Refusant de se limiter à un traitement documentaire de ces questions, nous avons provoqué, à partir de septembre 2003, des situations d’échange et de travail avec des habitants, des associations et des établissements scolaires. Notre intention n’était pas de « faire parler » les habitants ni de les représenter. Nous voulions mettre au jour des figures significatives et expressives du territoire, peut-être même transcrire, sinon incarner, la parole dans l’image. Cette visée qui suppose une recherche formelle autant qu’un dialogue de terrain a donné lieu à quatre expositions successives à la Maison populaire.

Plus qu’une synthèse, l’exposition Projection d’un territoire est une forme. Huit séquences d’images, projetées en diapositives et déployées dans l’espace, se succèdent sur le modèle du cinéma muet. Chaque séquence occupe l’ensemble de l’espace d’exposition. Le dispositif associe simultanément le montage dans le temps – la succession des images sur un même projecteur – et dans l’espace – la co-présence de plusieurs images.

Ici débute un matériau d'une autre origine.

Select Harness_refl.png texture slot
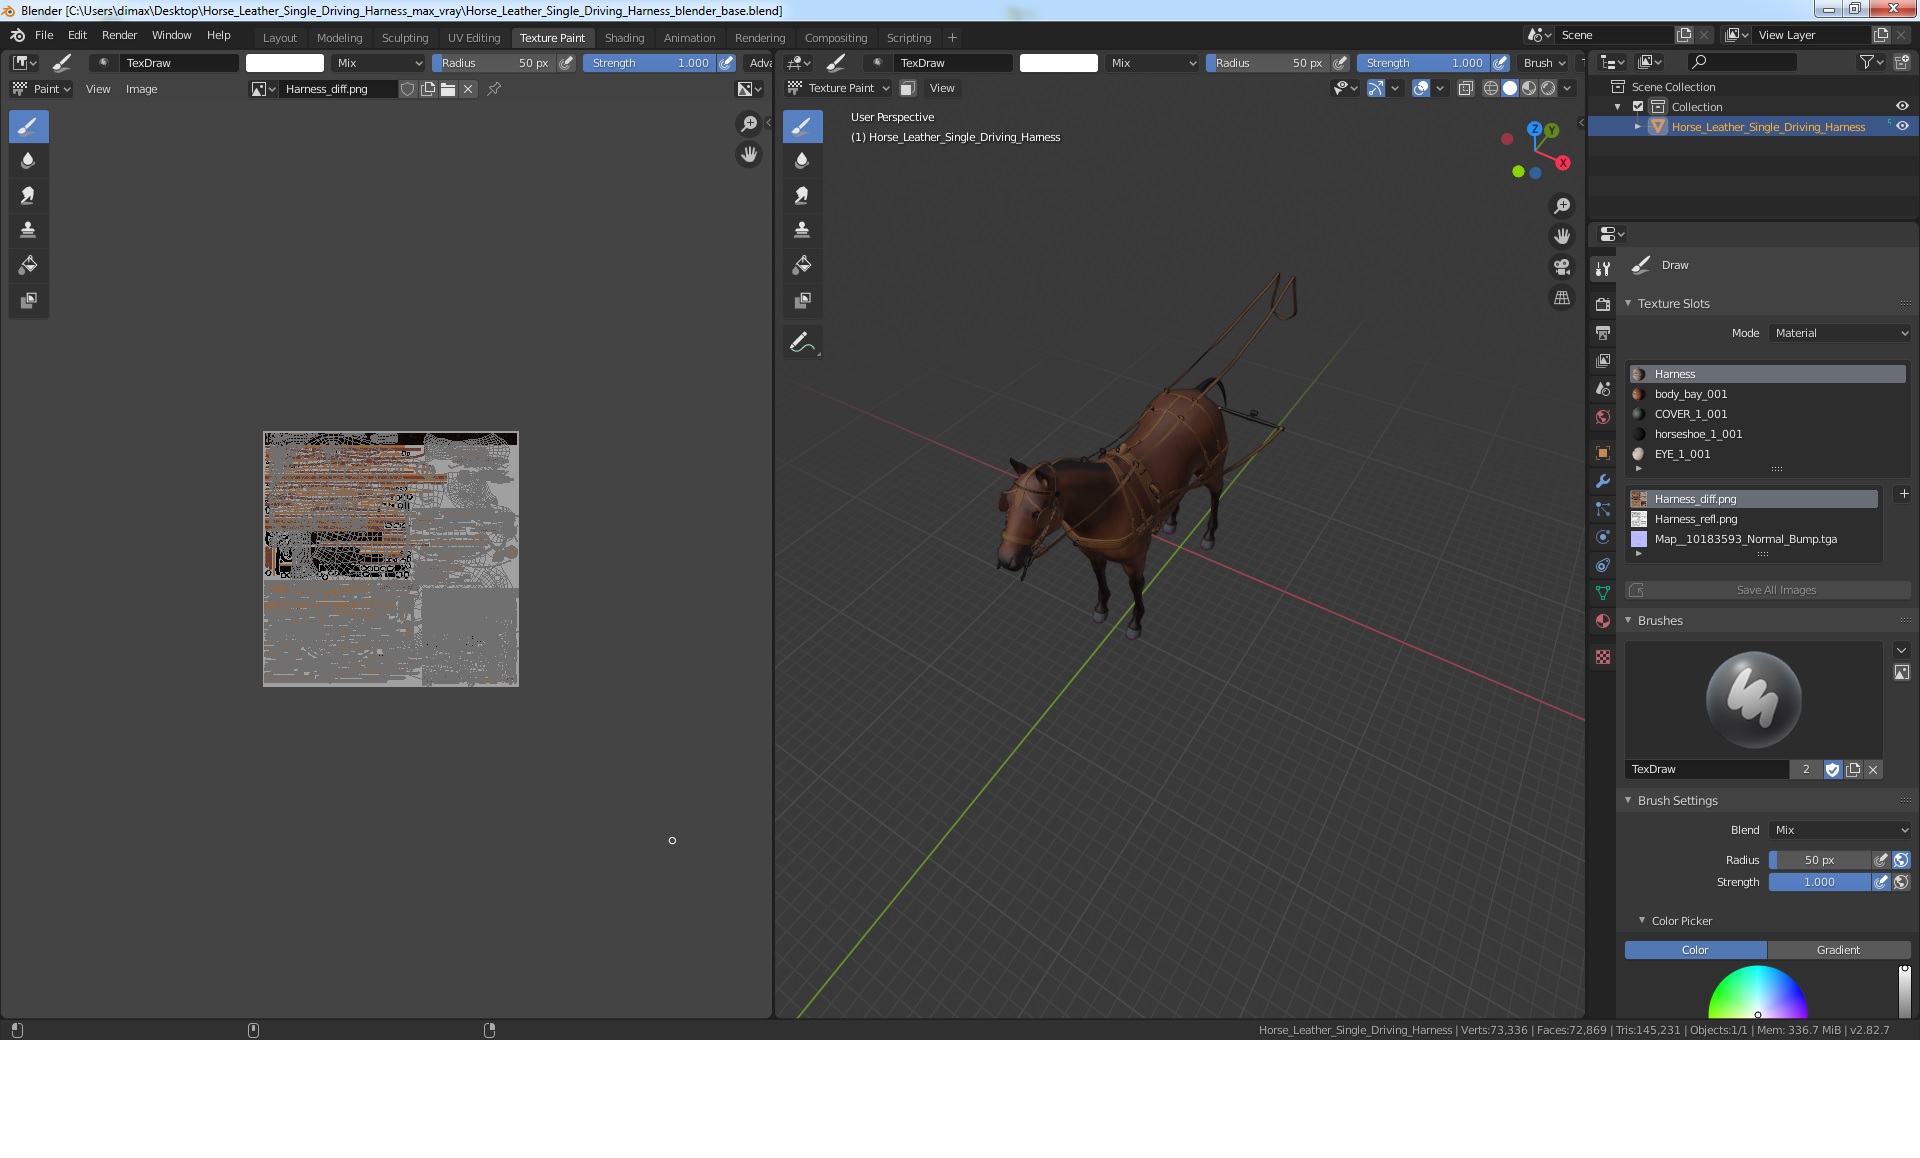The width and height of the screenshot is (1920, 1158). pos(1695,519)
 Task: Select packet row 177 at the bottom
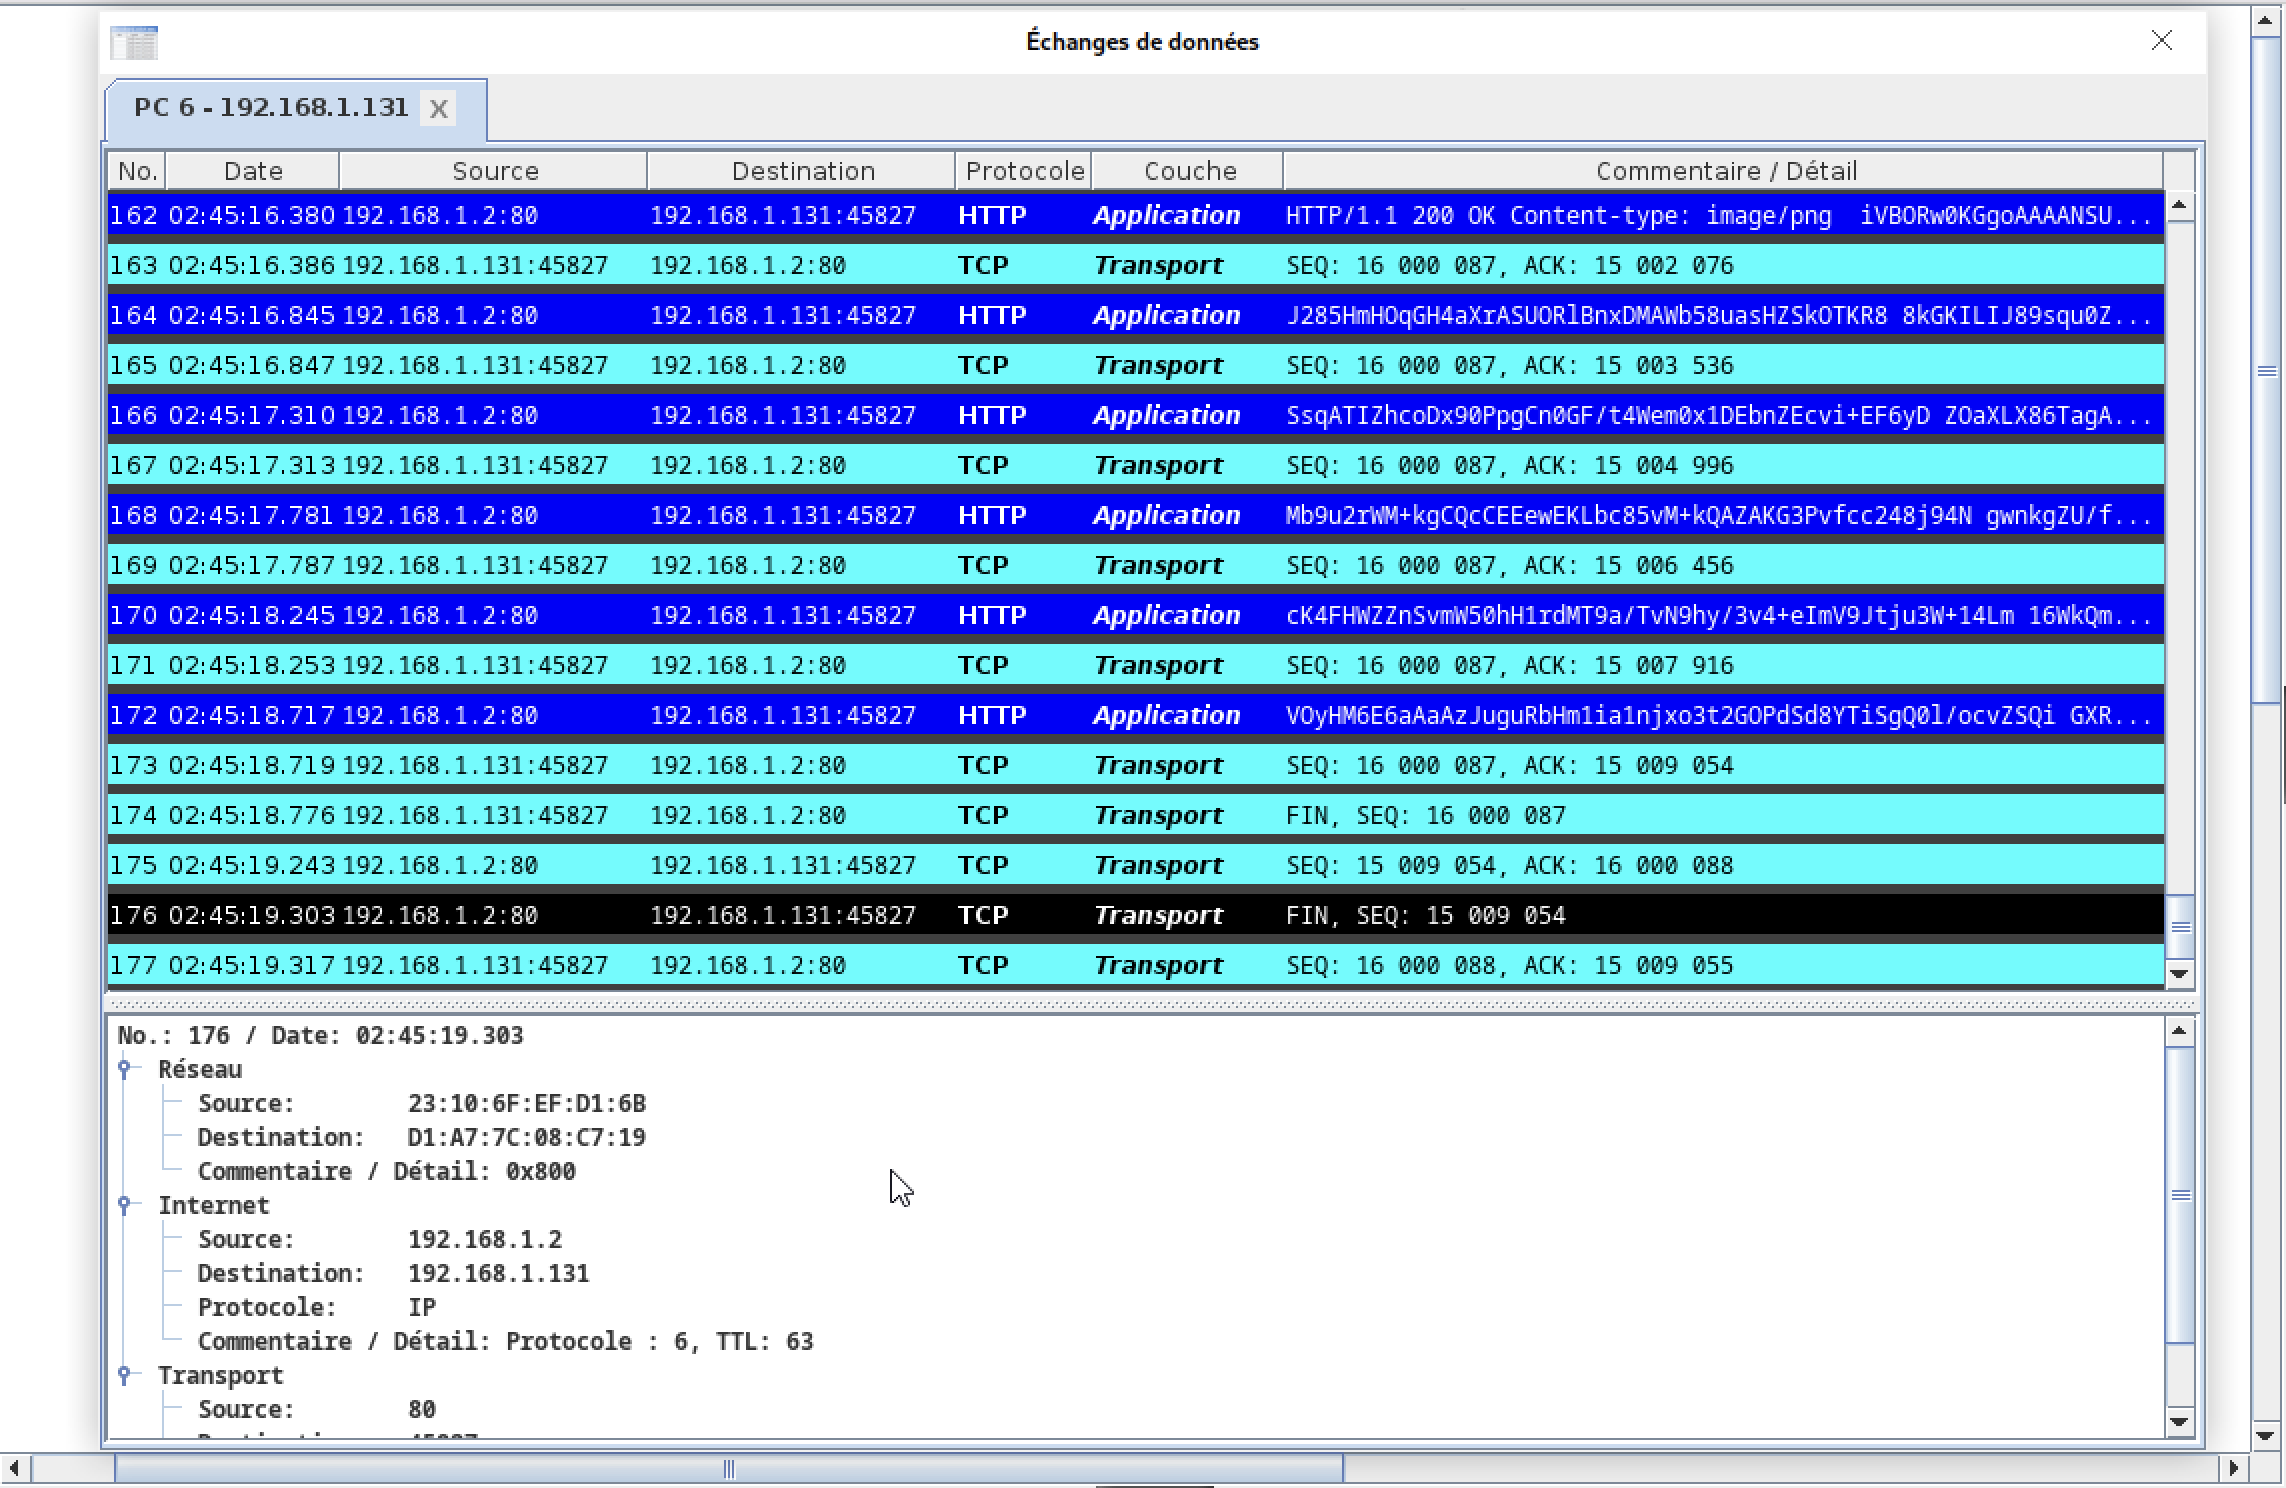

Les séquences hétérogènes dans leur forme et dans leur contenu s’enchaînent en relation les unes avec les autres. Cette proposition n’est pas une exposition collective mais l’exposition d’un collectif, un récit à plusieurs voix.

L’urbain et la photographie associés représentent pour nous la rencontre possible d’une objectivité documentaire – héritée du principe optique à l’origine de la photographie – et d’une expérience poétique de projection dans le monde.